> **To do**: Please retype the data that follows, starting at the line containing "are still available here (458, 379)" and stopping after the last line.

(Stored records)
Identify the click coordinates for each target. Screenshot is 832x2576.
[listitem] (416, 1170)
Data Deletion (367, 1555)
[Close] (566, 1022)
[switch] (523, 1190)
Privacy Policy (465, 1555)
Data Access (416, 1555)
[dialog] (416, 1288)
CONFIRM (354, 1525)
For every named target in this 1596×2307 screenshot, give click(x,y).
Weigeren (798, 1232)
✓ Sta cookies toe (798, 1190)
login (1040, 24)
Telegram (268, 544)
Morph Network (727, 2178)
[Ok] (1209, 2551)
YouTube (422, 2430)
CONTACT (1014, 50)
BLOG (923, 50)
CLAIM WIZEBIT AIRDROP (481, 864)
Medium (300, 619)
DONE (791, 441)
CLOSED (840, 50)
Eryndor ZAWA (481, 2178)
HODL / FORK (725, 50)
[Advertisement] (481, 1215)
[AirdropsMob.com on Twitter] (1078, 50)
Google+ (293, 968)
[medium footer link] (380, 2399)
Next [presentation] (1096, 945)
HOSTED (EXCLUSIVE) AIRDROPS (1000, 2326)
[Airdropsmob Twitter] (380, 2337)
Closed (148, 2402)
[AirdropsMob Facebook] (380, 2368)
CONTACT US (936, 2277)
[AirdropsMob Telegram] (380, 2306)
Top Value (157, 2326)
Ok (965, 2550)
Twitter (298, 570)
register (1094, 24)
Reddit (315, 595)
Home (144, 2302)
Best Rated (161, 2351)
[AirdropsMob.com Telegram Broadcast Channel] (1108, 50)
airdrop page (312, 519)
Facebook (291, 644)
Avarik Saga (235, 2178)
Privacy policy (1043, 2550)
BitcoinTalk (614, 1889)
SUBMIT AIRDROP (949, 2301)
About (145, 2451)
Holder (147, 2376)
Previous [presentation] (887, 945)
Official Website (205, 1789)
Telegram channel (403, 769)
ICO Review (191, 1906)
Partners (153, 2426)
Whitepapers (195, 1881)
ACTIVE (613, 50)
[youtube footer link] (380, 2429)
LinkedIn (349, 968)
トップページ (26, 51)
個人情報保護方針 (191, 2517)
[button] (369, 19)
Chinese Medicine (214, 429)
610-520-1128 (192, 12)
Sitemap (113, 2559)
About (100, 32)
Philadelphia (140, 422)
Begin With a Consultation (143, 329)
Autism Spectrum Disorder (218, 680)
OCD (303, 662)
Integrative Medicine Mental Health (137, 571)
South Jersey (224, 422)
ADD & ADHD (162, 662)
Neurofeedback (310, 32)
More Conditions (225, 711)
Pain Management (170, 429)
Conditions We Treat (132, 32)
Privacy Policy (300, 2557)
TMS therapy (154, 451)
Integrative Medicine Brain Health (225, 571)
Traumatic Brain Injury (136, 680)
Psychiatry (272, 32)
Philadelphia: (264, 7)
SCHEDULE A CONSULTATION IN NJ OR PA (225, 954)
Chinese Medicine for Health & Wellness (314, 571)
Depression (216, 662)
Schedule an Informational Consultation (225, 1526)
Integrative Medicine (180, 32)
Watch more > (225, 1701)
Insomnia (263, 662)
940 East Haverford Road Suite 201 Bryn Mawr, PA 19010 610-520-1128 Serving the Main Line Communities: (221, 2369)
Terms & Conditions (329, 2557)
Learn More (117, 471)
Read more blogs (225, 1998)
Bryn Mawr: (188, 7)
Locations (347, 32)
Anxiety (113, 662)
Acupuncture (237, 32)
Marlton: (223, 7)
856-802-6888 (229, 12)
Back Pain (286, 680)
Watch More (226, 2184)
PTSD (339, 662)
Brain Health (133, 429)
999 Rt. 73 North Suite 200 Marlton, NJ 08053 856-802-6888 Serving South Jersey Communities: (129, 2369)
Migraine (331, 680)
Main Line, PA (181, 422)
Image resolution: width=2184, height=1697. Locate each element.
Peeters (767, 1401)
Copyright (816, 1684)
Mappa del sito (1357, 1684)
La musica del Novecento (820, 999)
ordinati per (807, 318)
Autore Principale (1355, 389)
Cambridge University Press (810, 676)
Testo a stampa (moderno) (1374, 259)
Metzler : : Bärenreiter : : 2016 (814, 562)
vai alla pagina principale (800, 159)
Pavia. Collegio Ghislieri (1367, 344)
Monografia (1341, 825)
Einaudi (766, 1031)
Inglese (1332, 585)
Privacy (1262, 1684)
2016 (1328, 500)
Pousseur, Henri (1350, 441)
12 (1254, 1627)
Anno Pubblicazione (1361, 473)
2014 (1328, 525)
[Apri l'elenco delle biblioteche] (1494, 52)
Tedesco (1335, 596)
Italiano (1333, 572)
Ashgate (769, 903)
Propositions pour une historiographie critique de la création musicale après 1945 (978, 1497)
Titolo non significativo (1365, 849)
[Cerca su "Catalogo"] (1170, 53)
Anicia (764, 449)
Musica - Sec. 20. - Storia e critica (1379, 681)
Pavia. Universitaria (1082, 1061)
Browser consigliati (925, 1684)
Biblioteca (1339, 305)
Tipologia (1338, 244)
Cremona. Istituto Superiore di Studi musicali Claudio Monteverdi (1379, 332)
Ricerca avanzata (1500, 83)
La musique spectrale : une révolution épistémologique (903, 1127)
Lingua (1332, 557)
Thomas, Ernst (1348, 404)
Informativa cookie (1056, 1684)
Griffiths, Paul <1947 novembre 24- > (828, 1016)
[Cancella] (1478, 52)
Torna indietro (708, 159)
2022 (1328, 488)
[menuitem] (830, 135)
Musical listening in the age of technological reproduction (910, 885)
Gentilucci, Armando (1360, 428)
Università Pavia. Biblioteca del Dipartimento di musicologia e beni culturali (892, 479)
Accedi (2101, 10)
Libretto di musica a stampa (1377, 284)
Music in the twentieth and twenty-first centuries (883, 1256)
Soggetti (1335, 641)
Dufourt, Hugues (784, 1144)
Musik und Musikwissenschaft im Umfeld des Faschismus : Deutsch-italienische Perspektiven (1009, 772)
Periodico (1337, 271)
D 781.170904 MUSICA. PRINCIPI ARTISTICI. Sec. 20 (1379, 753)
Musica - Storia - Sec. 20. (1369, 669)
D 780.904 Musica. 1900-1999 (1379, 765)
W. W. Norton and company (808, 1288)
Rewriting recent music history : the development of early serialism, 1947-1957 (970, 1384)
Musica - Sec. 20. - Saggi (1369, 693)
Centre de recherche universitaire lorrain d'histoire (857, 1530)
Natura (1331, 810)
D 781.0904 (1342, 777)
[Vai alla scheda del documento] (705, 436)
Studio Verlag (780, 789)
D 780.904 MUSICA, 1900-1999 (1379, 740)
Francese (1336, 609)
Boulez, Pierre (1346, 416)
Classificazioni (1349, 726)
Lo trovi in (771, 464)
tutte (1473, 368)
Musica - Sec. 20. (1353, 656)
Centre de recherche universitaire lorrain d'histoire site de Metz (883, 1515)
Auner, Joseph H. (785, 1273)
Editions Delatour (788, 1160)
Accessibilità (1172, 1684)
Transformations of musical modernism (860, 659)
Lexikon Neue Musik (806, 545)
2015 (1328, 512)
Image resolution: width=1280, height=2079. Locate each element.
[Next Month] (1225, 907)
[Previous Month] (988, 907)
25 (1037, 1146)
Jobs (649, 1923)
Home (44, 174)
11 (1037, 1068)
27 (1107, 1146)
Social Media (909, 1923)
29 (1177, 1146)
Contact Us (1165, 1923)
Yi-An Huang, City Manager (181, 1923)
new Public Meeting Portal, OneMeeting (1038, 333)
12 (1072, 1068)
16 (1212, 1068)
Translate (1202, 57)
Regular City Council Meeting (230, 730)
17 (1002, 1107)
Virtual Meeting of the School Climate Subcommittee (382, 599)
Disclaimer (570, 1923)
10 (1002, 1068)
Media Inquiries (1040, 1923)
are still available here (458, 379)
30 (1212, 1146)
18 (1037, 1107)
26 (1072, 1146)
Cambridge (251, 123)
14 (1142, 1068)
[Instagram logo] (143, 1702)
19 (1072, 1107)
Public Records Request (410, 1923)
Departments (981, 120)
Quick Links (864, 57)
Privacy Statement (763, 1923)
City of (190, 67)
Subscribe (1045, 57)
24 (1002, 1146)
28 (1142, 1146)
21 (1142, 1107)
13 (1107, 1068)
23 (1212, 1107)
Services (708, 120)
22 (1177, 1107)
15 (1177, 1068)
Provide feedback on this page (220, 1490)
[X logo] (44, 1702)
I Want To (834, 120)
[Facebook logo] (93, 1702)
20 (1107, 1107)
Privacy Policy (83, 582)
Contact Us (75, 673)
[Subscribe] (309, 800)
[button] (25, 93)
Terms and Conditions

> **Completed task**:
are still available here (458, 379)
30 (1212, 1146)
18 (1037, 1107)
26 (1072, 1146)
Cambridge (251, 123)
14 (1142, 1068)
[Instagram logo] (143, 1702)
19 (1072, 1107)
Public Records Request (410, 1923)
Departments (981, 120)
Quick Links (864, 57)
Privacy Statement (763, 1923)
City of (190, 67)
Subscribe (1045, 57)
24 (1002, 1146)
28 (1142, 1146)
21 (1142, 1107)
13 (1107, 1068)
23 (1212, 1107)
Services (708, 120)
22 (1177, 1107)
15 (1177, 1068)
Provide feedback on this page (220, 1490)
[X logo] (44, 1702)
I Want To (834, 120)
[Facebook logo] (93, 1702)
20 (1107, 1107)
Privacy Policy (83, 582)
Contact Us (75, 673)
[Subscribe] (309, 800)
[button] (25, 93)
Terms and Conditions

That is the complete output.